“The LLM,” Gottardi explains, “prepares students to be proficient in effectively navigating common-law material, giving them a competitive advantage in the market. An attorney with law degrees both in Europe and in the U.S. has an incredible competitive advantage in the context of multinational company work and/or international litigation.”
She says her LLM career at Cincinnati Law “was a growing experience in multiple ways. First of all, on a personal level, I’m far away from my family, I have to rely on my own abilities. On a more educational level, it was challenging to attend classes based in a different legal system and get up to speed with the JDs and be on the same level as them.”
Reflecting on the sometimes-difficult experience, however, Gottardi does not hesitate to say, “I loved it.” She feels the quality of teaching here is “outstanding” and felt a particular affinity for Professor Jacob Cogan’s interest in international law and adjunct Professor John B. Pinney's ability to bring his professional experience into the classroom.
Pinney was also instrumental in Gottardi’s decision to represent Cincinnati Law at the 25th Annual William C. Vis International Commercial Arbitration Moot in Hong Kong, China. The Vis competition is an annual international law student arbitration competition. Schools from all over the world participate, and it is one of the most prestigious law competitions in the world. Pinney and Steve McDevitt (attorney at Frost, Brown, Todd law firm) volunteered their time to lead Gottardi’s team.

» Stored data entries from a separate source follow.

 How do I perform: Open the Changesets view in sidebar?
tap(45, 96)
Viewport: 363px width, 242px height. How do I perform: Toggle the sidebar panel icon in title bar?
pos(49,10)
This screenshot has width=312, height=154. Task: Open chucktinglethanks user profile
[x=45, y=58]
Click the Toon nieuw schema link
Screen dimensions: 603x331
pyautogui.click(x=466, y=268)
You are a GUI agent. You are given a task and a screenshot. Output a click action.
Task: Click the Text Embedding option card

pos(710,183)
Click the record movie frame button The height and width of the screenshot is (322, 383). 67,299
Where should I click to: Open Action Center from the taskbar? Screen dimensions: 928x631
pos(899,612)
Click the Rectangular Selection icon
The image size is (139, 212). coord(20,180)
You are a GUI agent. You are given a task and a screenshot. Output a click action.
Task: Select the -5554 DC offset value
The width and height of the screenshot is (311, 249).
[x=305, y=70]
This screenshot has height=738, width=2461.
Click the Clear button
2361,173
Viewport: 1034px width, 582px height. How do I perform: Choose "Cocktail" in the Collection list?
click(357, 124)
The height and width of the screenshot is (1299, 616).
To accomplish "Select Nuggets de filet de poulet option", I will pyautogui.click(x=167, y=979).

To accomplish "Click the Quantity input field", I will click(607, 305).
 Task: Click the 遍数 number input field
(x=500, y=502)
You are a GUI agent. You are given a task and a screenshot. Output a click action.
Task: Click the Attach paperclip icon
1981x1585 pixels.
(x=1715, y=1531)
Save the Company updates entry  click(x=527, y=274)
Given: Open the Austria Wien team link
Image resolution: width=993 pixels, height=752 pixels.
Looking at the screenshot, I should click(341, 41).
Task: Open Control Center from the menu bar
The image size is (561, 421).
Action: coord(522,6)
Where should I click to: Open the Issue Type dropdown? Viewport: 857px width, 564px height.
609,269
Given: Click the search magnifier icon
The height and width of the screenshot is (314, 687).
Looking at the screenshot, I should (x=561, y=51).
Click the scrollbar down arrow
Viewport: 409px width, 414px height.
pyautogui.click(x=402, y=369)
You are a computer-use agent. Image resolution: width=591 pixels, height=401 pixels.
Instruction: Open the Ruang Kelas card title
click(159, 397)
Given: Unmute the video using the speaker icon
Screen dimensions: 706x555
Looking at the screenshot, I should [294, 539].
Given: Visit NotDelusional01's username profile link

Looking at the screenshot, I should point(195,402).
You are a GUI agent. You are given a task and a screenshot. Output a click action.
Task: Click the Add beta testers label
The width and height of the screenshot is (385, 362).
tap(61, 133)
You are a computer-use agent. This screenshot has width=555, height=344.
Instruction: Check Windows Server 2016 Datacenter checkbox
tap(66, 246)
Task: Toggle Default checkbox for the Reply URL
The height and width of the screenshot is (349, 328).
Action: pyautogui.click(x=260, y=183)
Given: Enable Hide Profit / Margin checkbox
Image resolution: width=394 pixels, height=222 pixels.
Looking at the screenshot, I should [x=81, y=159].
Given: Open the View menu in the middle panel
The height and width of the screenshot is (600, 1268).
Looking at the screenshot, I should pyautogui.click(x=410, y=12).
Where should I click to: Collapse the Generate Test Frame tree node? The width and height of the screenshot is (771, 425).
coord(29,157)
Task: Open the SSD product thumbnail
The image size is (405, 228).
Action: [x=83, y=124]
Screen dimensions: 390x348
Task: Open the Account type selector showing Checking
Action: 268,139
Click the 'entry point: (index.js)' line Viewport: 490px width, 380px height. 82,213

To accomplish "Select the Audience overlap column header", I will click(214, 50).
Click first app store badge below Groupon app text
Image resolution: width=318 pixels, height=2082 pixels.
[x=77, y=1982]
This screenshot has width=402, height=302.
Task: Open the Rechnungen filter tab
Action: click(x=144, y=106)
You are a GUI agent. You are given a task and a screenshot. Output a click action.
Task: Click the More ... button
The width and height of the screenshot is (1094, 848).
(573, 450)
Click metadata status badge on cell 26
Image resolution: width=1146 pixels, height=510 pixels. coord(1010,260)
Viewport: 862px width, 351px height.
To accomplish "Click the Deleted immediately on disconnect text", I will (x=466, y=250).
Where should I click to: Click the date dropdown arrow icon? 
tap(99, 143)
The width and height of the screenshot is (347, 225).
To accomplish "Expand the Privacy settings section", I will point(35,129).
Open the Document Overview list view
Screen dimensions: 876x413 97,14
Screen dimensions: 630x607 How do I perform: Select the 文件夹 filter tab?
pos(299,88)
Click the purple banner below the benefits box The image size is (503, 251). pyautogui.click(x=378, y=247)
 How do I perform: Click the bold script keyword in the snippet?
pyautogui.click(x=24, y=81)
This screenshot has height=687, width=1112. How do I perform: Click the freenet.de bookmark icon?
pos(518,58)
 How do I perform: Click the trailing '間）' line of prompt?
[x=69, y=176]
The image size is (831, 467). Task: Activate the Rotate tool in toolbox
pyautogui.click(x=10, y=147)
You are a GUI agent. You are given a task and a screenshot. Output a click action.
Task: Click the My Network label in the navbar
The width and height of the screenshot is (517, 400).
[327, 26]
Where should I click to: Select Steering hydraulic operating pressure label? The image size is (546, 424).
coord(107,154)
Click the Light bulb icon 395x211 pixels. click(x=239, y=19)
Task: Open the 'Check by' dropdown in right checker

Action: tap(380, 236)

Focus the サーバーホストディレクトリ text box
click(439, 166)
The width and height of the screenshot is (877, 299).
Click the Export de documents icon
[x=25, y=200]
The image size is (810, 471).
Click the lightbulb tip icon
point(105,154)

In the summer of 2018, with Cincinnati Law sponsorship, Gottardi went to the Republic of Georgia. Under the supervision of Georgian Deputy Minister of the Interior and fellow Cincinnati Law LLM graduate Natia Mezvrishvili, Gottardi worked on a variety of issues at the Ministry, focusing primarily on domestic violence issues. One of her first tasks was researching cybercrime, with a special focus on cyberbullying and cyberstalking—relatively new fields that greatly benefit from further research. Gottardi also learned about Georgia’s history and government (you can check out her overview here).
Nora Burke Wagner, assistant dean for International Student Programs & Director of the LLM Program, explained that the trip was made possible by the law school’s Urban Morgan Institute, as well as Mezvrishvili.
“After Natia was named Georgian Deputy Minister of the Interior, she offered to host a UC Law intern. Francesca’s work with the Urban Morgan Institute and Human Rights Quarterly made her the perfect choice. We couldn’t be prouder of both Natia and Francesca, and we’re incredibly grateful to Natia for creating this opportunity,” she said.